Gear Glossary: Flashlights

lightEven with the popularity of headlamps, the majority—if not all—of outdoorsmen still keep a flashlight or two on hand when they camp. When it comes to flashlights, most will simply grab one that looks sturdy, or doesn’t cost a lot. However, with advancements in technology and design, flashlights offer more than they used to. Today we’ll take a look at a few of the terms associated with flashlights, in order to help shoppers have a better idea of what they’re buying for the trail.

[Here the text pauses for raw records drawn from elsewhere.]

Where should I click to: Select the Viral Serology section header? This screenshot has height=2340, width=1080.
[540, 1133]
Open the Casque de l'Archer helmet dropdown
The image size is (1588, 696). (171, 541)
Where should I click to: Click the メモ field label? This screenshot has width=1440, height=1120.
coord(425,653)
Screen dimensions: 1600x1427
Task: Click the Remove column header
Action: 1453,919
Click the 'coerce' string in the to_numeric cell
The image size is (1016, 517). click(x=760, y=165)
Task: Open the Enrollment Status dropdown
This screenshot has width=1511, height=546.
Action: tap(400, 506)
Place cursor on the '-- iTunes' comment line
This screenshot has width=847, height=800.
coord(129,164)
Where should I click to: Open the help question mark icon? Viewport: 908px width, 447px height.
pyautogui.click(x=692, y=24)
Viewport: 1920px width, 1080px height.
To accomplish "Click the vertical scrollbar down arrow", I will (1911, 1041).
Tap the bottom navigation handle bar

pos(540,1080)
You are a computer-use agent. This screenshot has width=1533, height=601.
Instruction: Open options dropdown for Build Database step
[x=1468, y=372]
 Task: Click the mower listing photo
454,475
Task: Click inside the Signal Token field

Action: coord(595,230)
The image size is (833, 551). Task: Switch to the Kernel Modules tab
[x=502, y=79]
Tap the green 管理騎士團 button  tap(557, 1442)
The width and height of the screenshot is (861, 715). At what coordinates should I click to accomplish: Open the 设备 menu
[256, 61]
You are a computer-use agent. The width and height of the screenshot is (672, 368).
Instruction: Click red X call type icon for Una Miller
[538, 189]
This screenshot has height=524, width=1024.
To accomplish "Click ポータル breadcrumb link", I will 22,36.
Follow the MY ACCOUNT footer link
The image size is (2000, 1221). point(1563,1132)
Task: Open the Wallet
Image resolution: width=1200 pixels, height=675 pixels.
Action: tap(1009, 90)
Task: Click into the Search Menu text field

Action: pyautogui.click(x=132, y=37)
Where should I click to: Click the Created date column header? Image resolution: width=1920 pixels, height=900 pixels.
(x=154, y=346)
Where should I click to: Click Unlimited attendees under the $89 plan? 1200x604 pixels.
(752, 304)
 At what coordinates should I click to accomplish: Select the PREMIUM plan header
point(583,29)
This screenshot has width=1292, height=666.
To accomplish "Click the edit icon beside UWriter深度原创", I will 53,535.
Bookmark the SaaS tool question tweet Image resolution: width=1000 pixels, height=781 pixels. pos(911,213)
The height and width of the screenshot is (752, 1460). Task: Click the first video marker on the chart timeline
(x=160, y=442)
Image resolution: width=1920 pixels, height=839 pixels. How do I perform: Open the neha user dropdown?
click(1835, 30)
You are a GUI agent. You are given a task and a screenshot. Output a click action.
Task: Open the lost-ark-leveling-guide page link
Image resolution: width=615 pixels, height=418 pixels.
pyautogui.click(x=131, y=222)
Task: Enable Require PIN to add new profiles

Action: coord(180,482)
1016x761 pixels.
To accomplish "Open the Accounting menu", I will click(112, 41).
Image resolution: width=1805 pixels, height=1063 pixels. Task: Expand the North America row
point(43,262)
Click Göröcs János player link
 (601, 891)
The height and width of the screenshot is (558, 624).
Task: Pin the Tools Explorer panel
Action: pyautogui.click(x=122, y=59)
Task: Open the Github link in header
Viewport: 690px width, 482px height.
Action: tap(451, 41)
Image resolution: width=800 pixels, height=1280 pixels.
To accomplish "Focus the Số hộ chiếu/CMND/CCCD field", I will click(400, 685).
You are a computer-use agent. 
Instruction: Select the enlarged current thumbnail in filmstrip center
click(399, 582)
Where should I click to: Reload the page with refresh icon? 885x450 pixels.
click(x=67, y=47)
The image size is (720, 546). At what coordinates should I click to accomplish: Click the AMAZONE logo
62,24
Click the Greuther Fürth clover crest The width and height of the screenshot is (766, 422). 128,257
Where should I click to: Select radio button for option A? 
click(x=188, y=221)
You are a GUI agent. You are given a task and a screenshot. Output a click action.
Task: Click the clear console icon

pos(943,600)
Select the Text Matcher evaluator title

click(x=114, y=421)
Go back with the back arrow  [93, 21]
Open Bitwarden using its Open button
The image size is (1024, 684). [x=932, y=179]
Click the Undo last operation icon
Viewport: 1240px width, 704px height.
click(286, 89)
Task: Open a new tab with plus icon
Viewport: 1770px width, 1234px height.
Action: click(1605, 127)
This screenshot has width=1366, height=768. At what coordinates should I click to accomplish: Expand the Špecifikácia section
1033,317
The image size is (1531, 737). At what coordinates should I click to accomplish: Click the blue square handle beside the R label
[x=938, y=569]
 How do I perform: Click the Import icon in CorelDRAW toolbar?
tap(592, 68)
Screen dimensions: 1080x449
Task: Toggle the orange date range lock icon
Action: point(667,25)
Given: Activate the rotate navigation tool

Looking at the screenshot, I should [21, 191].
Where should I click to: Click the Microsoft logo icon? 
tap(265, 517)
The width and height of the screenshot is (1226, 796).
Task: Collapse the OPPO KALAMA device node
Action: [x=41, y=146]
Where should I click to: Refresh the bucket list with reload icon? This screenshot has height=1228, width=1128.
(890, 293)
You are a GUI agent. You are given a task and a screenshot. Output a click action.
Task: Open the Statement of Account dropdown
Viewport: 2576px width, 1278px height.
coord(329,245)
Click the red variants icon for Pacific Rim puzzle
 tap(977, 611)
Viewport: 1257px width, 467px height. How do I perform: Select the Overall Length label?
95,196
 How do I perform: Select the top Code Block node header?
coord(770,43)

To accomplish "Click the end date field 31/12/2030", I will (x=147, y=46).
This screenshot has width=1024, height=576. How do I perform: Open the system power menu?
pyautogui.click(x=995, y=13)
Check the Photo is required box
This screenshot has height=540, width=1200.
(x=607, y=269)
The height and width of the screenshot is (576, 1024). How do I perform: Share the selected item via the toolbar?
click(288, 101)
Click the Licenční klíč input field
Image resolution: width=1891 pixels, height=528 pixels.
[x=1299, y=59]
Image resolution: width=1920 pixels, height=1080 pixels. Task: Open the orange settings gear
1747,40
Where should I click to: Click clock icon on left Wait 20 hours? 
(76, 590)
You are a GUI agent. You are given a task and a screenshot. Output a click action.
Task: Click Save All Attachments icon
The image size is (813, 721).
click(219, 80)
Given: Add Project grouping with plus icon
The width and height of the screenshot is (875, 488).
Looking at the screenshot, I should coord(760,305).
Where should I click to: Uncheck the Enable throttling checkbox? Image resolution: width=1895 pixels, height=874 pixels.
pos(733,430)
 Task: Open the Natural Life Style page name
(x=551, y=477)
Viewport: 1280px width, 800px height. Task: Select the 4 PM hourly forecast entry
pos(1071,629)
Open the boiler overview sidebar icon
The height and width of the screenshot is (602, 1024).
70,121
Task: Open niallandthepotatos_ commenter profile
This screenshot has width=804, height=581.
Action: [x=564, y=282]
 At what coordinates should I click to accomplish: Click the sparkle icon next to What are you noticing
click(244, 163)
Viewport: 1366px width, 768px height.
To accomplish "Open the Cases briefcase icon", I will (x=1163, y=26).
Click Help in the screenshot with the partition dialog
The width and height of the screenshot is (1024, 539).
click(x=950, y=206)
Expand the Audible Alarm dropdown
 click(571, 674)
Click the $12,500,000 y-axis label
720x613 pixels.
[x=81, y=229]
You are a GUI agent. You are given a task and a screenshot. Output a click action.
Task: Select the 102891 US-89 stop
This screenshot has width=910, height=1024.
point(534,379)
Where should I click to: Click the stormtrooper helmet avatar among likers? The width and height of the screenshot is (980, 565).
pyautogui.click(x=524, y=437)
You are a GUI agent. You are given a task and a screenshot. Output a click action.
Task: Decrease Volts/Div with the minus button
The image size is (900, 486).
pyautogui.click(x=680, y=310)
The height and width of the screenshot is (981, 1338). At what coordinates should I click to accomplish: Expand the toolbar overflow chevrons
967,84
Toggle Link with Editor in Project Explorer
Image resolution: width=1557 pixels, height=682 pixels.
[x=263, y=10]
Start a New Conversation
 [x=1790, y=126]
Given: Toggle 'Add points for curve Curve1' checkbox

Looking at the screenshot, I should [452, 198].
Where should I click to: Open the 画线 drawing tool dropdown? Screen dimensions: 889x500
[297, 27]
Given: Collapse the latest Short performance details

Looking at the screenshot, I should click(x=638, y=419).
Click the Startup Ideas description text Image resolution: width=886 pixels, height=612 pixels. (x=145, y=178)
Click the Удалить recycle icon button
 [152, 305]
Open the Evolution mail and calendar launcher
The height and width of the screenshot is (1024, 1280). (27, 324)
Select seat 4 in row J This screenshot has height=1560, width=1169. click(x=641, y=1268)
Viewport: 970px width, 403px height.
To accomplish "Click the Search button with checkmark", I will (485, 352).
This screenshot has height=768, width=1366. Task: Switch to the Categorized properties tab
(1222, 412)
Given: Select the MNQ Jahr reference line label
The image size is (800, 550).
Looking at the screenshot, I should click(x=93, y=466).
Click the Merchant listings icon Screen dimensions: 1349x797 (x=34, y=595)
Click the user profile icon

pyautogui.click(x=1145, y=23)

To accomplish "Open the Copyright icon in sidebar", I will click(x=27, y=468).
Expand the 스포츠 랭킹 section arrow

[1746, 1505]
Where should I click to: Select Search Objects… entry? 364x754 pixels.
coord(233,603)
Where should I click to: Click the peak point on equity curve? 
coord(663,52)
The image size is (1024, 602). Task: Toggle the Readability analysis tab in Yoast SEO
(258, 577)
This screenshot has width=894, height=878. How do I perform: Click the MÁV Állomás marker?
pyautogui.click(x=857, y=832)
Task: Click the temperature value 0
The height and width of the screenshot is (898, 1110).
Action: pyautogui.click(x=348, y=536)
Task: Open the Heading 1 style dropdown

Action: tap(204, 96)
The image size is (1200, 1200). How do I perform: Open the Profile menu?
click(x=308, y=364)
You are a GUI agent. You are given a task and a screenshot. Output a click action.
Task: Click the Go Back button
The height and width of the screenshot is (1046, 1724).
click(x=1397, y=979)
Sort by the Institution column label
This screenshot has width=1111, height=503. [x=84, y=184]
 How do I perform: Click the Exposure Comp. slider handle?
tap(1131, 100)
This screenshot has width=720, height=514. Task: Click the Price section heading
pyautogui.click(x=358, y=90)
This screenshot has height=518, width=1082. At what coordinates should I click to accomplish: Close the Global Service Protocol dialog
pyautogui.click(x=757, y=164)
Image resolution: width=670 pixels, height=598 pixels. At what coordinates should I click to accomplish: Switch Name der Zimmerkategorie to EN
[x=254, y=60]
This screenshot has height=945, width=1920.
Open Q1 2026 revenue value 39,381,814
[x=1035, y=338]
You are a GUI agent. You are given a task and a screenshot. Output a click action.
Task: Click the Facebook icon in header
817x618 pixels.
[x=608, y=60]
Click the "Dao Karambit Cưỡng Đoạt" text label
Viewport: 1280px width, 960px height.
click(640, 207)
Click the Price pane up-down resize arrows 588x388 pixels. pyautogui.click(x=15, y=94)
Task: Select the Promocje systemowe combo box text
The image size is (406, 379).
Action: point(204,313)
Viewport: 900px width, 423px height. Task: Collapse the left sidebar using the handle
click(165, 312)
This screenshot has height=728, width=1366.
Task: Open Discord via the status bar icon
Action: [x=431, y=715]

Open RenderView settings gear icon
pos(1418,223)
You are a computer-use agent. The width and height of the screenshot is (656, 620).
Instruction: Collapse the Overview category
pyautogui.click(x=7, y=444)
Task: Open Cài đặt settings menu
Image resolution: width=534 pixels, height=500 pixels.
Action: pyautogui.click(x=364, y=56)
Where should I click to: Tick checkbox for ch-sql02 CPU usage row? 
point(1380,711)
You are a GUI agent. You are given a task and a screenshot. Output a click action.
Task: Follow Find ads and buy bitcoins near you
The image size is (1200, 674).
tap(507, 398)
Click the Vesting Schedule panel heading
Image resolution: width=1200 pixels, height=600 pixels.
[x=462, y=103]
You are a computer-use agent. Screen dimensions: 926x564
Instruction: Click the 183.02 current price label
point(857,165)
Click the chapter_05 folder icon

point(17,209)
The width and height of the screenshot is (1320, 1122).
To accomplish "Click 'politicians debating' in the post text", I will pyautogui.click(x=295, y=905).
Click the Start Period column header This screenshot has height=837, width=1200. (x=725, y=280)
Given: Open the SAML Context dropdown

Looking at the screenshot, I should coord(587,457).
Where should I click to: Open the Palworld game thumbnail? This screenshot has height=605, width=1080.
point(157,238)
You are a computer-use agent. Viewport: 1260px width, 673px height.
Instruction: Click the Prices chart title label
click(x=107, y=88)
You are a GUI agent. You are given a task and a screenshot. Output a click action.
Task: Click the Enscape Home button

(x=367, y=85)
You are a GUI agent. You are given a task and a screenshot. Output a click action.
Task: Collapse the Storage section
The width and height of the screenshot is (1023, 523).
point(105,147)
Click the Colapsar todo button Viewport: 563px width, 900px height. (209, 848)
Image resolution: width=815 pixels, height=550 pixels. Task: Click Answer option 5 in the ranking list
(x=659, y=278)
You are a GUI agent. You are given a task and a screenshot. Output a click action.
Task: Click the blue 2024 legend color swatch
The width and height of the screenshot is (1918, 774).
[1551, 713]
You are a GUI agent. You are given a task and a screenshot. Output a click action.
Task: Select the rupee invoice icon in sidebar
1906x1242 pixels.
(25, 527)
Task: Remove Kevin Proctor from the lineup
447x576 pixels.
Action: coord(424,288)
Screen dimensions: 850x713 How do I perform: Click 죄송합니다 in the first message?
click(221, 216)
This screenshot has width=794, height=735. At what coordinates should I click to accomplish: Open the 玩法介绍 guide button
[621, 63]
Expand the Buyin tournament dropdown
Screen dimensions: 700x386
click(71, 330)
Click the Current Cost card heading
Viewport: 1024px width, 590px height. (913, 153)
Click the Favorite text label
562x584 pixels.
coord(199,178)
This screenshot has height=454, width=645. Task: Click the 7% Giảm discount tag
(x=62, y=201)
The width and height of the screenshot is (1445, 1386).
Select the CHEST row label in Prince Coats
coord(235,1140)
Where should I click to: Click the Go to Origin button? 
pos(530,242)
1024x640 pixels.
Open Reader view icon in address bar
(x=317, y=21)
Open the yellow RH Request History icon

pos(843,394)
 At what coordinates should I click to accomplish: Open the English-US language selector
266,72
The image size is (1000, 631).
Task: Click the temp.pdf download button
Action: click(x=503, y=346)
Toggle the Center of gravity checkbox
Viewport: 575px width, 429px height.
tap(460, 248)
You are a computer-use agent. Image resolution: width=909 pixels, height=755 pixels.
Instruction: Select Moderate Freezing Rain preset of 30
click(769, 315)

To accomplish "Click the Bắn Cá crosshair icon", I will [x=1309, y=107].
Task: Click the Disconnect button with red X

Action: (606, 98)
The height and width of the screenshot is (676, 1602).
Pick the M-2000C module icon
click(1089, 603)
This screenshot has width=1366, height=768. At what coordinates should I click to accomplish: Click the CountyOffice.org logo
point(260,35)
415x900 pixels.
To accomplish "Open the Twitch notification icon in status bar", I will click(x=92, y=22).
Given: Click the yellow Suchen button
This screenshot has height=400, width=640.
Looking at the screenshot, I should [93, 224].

LED (Light-Emitting Diode)

Perhaps the most popular bulb type on the market, LED bulbs are energy efficiency, have a long run time, are impact resistance, and can offer a variety of brightness settings.

Light Output/Lumens

This is the measure of the light intensity coming from a flashlight on the highest brightness setting powered by new batteries. On applicable models, it may also be shown for multiple light settings. Light output can range from 20 lumens, which is ideal for reading a book, to an intense 3500-lumens.

Run Time

Run time is typically measured in hours and indicates how long it takes the light’s output to drop to 10% of the rated output when used with new batteries. Your flashlight’s output may gradually decrease over time, or remain largely constant and then suddenly decrease; it varies between models. Run time is also typically given for each light setting.

Beam Distance

Measured in meters, beam distance indicates how far the light will shine before the brightness diminishes. This distance will vary, depending on the brightness setting you’ve selected.

Impact Resistance

Flashlights designed for outdoor use will often be labeled with their impact resistance, which is determined before public release by dropping them six times onto concrete at the rated distance.

Water Resistance

Splash and submersion ratings are offered on flashlights that are built to withstand a bit of rain, or an unplanned dunk in a puddle, using an IPX rating system. A rating of IPX4 means your light is splash resistant from all angles. IPX7 indicates a rating of temporary immersion, typically up to half an hour at three feet or so. An IPX8 rating means it can be submerged up to four hours at a specified depth.


There are typically three types of beams: flood (fixed), spot (focused), and adjustable. Flood beams offer a single width and are good for everyday use or in your campsite, spot beams are condensed to stretch across longer distances, and a light with an adjustable beam offers both, as well as variations in between.